:: Task objective ::
Using the word "Toggle" as the filter, copy each matching line from the records.

:: Saved entries ::
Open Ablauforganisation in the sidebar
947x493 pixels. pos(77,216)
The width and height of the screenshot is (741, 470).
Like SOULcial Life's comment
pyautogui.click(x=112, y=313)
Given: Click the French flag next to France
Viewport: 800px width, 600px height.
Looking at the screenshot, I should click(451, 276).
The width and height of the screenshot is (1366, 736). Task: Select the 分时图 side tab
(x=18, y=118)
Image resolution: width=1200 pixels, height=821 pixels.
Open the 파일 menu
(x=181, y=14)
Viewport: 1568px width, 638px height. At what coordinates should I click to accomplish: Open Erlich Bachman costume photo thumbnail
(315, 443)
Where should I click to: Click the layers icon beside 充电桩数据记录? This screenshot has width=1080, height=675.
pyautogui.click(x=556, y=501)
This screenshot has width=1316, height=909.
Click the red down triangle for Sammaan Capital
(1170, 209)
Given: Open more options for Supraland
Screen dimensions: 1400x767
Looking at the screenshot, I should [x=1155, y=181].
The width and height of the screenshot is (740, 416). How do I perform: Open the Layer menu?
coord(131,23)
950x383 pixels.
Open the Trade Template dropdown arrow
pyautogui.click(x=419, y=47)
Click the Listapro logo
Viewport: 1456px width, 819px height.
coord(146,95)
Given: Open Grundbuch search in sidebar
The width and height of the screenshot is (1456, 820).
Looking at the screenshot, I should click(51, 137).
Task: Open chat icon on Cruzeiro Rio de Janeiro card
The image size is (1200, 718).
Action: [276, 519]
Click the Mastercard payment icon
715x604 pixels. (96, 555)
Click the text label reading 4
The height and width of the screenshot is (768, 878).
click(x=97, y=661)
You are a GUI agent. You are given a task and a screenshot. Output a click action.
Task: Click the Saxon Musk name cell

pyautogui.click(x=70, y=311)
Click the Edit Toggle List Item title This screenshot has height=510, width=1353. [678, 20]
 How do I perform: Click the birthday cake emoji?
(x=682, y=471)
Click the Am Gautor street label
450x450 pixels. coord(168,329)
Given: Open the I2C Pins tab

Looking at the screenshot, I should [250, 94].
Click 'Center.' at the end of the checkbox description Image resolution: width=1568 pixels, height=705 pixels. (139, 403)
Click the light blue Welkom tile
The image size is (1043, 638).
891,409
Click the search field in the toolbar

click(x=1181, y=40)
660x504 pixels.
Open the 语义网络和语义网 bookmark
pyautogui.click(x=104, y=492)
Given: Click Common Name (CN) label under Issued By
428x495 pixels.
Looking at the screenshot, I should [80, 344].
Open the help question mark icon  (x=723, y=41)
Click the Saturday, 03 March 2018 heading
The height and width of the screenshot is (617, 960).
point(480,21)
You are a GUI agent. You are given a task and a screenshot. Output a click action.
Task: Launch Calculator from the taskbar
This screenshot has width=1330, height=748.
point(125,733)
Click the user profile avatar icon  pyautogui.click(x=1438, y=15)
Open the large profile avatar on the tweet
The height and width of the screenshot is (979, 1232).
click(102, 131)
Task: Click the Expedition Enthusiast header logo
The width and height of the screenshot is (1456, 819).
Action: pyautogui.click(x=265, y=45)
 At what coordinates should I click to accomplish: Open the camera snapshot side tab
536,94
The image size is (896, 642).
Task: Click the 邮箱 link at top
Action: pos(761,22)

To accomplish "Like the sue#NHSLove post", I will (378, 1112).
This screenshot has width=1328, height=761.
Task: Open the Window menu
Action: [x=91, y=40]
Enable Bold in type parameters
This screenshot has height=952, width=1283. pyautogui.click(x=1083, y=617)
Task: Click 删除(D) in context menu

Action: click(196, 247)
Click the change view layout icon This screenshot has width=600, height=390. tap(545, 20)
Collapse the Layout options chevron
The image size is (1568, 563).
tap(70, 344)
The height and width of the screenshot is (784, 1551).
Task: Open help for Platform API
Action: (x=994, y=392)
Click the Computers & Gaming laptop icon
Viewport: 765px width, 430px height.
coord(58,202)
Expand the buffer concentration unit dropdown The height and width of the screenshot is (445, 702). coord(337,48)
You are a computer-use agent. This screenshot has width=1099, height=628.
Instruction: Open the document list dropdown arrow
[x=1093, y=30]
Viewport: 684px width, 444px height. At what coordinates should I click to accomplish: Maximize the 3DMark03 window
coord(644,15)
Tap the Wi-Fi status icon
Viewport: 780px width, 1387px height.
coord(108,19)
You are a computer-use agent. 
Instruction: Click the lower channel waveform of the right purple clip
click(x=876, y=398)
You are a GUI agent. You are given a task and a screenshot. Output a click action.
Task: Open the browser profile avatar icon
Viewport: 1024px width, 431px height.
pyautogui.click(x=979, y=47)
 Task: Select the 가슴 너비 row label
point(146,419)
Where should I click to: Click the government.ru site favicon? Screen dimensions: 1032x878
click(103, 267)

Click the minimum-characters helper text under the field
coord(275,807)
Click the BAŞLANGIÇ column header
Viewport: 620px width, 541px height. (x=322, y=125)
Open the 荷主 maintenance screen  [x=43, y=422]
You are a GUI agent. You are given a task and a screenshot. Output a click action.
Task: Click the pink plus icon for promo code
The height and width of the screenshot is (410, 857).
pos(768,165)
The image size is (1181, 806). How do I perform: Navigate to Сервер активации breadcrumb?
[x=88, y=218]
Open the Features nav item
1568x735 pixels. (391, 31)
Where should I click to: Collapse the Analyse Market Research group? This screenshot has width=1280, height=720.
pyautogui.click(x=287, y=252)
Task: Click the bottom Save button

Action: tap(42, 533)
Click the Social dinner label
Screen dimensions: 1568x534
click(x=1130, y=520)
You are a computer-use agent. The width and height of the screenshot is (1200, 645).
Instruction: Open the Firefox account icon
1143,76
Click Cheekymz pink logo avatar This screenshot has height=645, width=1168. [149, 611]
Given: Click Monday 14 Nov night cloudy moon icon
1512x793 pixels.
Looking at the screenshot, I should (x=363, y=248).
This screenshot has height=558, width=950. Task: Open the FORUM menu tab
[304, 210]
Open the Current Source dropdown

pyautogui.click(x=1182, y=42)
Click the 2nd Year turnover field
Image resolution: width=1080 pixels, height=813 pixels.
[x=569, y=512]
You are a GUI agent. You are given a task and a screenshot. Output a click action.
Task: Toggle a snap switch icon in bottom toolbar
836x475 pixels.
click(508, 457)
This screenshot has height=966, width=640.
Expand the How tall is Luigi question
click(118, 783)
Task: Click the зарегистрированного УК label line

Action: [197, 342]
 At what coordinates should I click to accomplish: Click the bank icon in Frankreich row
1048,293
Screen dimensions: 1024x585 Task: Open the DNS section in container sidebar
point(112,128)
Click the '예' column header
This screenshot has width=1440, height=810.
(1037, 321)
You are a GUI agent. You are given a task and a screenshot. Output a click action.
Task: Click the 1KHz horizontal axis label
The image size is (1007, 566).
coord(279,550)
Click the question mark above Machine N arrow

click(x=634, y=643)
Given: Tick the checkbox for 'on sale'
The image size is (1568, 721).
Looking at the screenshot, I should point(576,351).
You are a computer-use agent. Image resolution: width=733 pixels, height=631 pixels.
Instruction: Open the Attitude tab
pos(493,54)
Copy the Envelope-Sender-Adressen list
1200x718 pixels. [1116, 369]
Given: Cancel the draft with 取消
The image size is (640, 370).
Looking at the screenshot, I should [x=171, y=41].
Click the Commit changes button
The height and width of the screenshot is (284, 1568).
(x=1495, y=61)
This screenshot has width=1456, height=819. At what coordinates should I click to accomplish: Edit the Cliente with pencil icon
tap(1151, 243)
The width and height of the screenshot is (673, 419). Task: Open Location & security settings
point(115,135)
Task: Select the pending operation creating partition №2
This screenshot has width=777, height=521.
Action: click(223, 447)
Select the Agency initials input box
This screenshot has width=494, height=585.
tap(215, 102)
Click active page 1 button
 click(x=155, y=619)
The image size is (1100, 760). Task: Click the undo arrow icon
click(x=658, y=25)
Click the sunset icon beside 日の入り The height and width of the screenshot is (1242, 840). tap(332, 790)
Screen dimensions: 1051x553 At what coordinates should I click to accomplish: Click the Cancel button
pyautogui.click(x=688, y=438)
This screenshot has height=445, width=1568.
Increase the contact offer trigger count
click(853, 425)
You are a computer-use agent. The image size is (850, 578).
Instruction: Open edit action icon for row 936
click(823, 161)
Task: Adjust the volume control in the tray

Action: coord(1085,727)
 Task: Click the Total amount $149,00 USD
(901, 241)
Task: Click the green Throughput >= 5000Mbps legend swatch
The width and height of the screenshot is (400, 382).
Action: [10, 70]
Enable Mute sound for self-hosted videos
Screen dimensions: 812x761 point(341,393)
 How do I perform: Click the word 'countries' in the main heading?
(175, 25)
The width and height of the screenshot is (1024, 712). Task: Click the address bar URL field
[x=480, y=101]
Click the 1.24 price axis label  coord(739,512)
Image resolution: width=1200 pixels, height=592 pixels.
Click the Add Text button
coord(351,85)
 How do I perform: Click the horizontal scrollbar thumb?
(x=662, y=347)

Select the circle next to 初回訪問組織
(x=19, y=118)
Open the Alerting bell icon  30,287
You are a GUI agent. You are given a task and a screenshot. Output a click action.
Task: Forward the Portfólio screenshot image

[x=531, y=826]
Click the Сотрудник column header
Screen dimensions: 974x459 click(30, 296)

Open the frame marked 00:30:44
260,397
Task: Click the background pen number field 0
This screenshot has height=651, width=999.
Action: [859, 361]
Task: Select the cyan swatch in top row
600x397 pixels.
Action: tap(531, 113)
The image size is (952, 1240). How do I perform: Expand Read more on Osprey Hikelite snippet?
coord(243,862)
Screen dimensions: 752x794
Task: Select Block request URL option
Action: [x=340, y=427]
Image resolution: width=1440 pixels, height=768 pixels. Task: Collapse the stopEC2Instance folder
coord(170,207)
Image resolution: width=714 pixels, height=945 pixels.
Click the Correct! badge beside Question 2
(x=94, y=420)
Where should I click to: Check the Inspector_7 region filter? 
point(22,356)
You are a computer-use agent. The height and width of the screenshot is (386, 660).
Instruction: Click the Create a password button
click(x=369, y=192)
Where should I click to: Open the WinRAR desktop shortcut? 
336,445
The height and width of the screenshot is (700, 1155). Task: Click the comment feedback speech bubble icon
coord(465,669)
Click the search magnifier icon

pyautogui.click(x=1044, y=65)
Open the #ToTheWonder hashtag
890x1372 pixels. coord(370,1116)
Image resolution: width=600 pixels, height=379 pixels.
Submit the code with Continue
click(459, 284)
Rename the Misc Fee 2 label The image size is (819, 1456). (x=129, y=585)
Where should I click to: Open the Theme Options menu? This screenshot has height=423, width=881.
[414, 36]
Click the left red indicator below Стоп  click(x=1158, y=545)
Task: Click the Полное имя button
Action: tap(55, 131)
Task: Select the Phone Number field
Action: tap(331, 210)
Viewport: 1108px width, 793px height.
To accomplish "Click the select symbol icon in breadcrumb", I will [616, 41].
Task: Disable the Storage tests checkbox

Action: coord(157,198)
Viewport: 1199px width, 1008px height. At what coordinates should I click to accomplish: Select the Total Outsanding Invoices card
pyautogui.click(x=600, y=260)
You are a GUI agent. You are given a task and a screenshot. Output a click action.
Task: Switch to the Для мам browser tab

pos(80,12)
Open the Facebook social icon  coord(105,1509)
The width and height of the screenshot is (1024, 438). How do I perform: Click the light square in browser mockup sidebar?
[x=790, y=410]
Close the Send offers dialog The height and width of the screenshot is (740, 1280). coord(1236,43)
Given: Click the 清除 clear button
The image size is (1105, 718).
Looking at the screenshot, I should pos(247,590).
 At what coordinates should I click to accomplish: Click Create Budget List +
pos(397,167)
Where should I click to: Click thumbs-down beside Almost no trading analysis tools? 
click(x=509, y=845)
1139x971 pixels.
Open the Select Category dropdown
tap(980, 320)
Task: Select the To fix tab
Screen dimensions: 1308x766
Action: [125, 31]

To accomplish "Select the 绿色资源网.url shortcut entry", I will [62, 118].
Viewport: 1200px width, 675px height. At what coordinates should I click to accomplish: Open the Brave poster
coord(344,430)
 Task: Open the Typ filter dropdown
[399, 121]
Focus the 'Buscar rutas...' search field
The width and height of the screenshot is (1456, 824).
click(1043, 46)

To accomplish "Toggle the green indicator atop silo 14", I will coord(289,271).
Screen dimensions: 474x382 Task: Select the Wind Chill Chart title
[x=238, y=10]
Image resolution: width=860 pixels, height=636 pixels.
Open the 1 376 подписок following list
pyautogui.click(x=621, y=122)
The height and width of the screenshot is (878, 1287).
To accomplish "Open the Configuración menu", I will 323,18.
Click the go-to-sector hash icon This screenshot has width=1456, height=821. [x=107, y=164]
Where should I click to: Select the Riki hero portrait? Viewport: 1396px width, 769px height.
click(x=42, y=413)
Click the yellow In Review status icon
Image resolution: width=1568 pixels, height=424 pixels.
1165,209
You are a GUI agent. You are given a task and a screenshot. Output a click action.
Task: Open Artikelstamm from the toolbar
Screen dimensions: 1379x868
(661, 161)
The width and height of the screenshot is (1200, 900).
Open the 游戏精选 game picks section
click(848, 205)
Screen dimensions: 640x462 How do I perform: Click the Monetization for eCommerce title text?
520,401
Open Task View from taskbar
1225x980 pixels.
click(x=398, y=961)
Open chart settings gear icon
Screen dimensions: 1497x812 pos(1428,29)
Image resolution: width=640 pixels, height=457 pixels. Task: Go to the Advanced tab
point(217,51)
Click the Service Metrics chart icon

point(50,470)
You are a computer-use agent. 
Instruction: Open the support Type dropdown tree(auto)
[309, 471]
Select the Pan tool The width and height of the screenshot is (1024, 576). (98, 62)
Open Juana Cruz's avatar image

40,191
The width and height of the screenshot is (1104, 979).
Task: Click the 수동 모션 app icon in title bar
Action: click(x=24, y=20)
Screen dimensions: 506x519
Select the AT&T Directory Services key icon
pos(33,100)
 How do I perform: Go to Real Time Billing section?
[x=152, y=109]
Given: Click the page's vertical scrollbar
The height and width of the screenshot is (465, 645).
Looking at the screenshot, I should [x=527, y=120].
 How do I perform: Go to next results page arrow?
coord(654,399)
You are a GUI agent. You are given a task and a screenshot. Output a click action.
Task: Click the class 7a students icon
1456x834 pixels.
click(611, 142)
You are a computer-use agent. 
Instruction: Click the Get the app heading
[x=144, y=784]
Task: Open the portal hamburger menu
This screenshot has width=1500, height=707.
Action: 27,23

:: Written answer ::
Click the Edit Toggle List Item title This screenshot has height=510, width=1353. [678, 20]
Task: Toggle a snap switch icon in bottom toolbar
To accomplish "Toggle the green indicator atop silo 14", I will coord(289,271).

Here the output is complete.